**SUPPLIED MATERIAL:**

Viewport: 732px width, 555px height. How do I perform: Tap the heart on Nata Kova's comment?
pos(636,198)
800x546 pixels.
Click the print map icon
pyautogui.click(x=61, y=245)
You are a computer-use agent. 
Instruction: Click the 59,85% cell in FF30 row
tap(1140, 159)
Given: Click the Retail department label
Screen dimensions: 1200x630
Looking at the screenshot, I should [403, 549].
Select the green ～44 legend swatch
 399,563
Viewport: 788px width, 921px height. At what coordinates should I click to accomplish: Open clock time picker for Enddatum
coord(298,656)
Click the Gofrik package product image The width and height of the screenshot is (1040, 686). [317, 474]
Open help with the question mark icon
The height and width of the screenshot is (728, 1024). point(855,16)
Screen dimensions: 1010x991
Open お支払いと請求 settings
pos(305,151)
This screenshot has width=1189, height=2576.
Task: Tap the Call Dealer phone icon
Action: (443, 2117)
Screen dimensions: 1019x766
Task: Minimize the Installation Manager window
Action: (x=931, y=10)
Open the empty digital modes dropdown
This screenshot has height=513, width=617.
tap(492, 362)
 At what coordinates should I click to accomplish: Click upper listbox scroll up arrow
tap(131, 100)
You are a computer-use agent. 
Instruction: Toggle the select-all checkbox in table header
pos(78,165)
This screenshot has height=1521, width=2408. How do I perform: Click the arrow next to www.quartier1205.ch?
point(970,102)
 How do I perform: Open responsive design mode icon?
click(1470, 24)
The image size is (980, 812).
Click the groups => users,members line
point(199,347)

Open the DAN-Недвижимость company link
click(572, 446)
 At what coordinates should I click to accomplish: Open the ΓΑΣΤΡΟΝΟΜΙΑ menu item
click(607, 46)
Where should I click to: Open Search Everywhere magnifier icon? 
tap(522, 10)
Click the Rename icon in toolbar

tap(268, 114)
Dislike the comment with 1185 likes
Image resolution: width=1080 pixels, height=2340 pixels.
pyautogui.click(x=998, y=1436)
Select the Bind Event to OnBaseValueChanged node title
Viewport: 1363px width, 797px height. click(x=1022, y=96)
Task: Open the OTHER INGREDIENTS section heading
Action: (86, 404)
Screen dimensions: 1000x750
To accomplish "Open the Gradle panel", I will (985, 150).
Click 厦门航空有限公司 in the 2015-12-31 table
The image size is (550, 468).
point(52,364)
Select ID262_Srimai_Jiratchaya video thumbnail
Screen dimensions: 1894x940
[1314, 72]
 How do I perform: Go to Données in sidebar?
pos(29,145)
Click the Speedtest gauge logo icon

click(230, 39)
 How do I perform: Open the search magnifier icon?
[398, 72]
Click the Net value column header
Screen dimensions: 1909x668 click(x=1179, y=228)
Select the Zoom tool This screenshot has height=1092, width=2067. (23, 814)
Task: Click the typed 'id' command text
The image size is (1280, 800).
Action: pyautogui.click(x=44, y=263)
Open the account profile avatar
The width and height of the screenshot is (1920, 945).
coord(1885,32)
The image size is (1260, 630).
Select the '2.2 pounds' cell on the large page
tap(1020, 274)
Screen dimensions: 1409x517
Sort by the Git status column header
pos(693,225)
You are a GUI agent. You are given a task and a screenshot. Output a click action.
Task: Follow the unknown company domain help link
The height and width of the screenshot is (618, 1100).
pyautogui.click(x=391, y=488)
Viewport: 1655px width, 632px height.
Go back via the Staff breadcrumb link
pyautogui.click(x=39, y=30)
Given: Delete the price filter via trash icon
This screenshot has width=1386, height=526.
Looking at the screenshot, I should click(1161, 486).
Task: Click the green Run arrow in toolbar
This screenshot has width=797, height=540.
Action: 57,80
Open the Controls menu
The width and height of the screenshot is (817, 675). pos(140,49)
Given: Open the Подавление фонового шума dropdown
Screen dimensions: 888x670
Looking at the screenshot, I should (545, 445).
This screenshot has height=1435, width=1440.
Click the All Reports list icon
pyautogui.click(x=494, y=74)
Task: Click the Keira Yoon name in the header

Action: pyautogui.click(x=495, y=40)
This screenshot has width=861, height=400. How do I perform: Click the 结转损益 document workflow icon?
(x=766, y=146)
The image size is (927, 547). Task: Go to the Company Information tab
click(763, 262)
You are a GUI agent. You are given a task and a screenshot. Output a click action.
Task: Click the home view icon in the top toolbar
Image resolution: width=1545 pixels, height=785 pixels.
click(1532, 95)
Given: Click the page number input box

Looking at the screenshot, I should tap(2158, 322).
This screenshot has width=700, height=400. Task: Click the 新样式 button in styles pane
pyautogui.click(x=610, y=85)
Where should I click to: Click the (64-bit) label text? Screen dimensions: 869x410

**WHAT YOU NEED TO DO:** Extract the data in full. Keep it word for word.

**RESULT:**
Viewport: 732px width, 555px height. How do I perform: Tap the heart on Nata Kova's comment?
pos(636,198)
800x546 pixels.
Click the print map icon
pyautogui.click(x=61, y=245)
You are a computer-use agent. 
Instruction: Click the 59,85% cell in FF30 row
tap(1140, 159)
Given: Click the Retail department label
Screen dimensions: 1200x630
Looking at the screenshot, I should [403, 549].
Select the green ～44 legend swatch
 399,563
Viewport: 788px width, 921px height. At what coordinates should I click to accomplish: Open clock time picker for Enddatum
coord(298,656)
Click the Gofrik package product image The width and height of the screenshot is (1040, 686). [317, 474]
Open help with the question mark icon
The height and width of the screenshot is (728, 1024). point(855,16)
Screen dimensions: 1010x991
Open お支払いと請求 settings
pos(305,151)
This screenshot has width=1189, height=2576.
Task: Tap the Call Dealer phone icon
Action: (443, 2117)
Screen dimensions: 1019x766
Task: Minimize the Installation Manager window
Action: (x=931, y=10)
Open the empty digital modes dropdown
This screenshot has height=513, width=617.
tap(492, 362)
 At what coordinates should I click to accomplish: Click upper listbox scroll up arrow
tap(131, 100)
You are a computer-use agent. 
Instruction: Toggle the select-all checkbox in table header
pos(78,165)
This screenshot has height=1521, width=2408. How do I perform: Click the arrow next to www.quartier1205.ch?
point(970,102)
 How do I perform: Open responsive design mode icon?
click(1470, 24)
The image size is (980, 812).
Click the groups => users,members line
point(199,347)

Open the DAN-Недвижимость company link
click(572, 446)
 At what coordinates should I click to accomplish: Open the ΓΑΣΤΡΟΝΟΜΙΑ menu item
click(607, 46)
Where should I click to: Open Search Everywhere magnifier icon? 
tap(522, 10)
Click the Rename icon in toolbar

tap(268, 114)
Dislike the comment with 1185 likes
Image resolution: width=1080 pixels, height=2340 pixels.
pyautogui.click(x=998, y=1436)
Select the Bind Event to OnBaseValueChanged node title
Viewport: 1363px width, 797px height. click(x=1022, y=96)
Task: Open the OTHER INGREDIENTS section heading
Action: (86, 404)
Screen dimensions: 1000x750
To accomplish "Open the Gradle panel", I will (985, 150).
Click 厦门航空有限公司 in the 2015-12-31 table
The image size is (550, 468).
point(52,364)
Select ID262_Srimai_Jiratchaya video thumbnail
Screen dimensions: 1894x940
[1314, 72]
 How do I perform: Go to Données in sidebar?
pos(29,145)
Click the Speedtest gauge logo icon

click(230, 39)
 How do I perform: Open the search magnifier icon?
[398, 72]
Click the Net value column header
Screen dimensions: 1909x668 click(x=1179, y=228)
Select the Zoom tool This screenshot has height=1092, width=2067. (23, 814)
Task: Click the typed 'id' command text
The image size is (1280, 800).
Action: pyautogui.click(x=44, y=263)
Open the account profile avatar
The width and height of the screenshot is (1920, 945).
coord(1885,32)
The image size is (1260, 630).
Select the '2.2 pounds' cell on the large page
tap(1020, 274)
Screen dimensions: 1409x517
Sort by the Git status column header
pos(693,225)
You are a GUI agent. You are given a task and a screenshot. Output a click action.
Task: Follow the unknown company domain help link
The height and width of the screenshot is (618, 1100).
pyautogui.click(x=391, y=488)
Viewport: 1655px width, 632px height.
Go back via the Staff breadcrumb link
pyautogui.click(x=39, y=30)
Given: Delete the price filter via trash icon
This screenshot has width=1386, height=526.
Looking at the screenshot, I should click(1161, 486).
Task: Click the green Run arrow in toolbar
This screenshot has width=797, height=540.
Action: 57,80
Open the Controls menu
The width and height of the screenshot is (817, 675). pos(140,49)
Given: Open the Подавление фонового шума dropdown
Screen dimensions: 888x670
Looking at the screenshot, I should (545, 445).
This screenshot has height=1435, width=1440.
Click the All Reports list icon
pyautogui.click(x=494, y=74)
Task: Click the Keira Yoon name in the header

Action: pyautogui.click(x=495, y=40)
This screenshot has width=861, height=400. How do I perform: Click the 结转损益 document workflow icon?
(x=766, y=146)
The image size is (927, 547). Task: Go to the Company Information tab
click(763, 262)
You are a GUI agent. You are given a task and a screenshot. Output a click action.
Task: Click the home view icon in the top toolbar
Image resolution: width=1545 pixels, height=785 pixels.
click(1532, 95)
Given: Click the page number input box

Looking at the screenshot, I should tap(2158, 322).
This screenshot has width=700, height=400. Task: Click the 新样式 button in styles pane
pyautogui.click(x=610, y=85)
Where should I click to: Click the (64-bit) label text? Screen dimensions: 869x410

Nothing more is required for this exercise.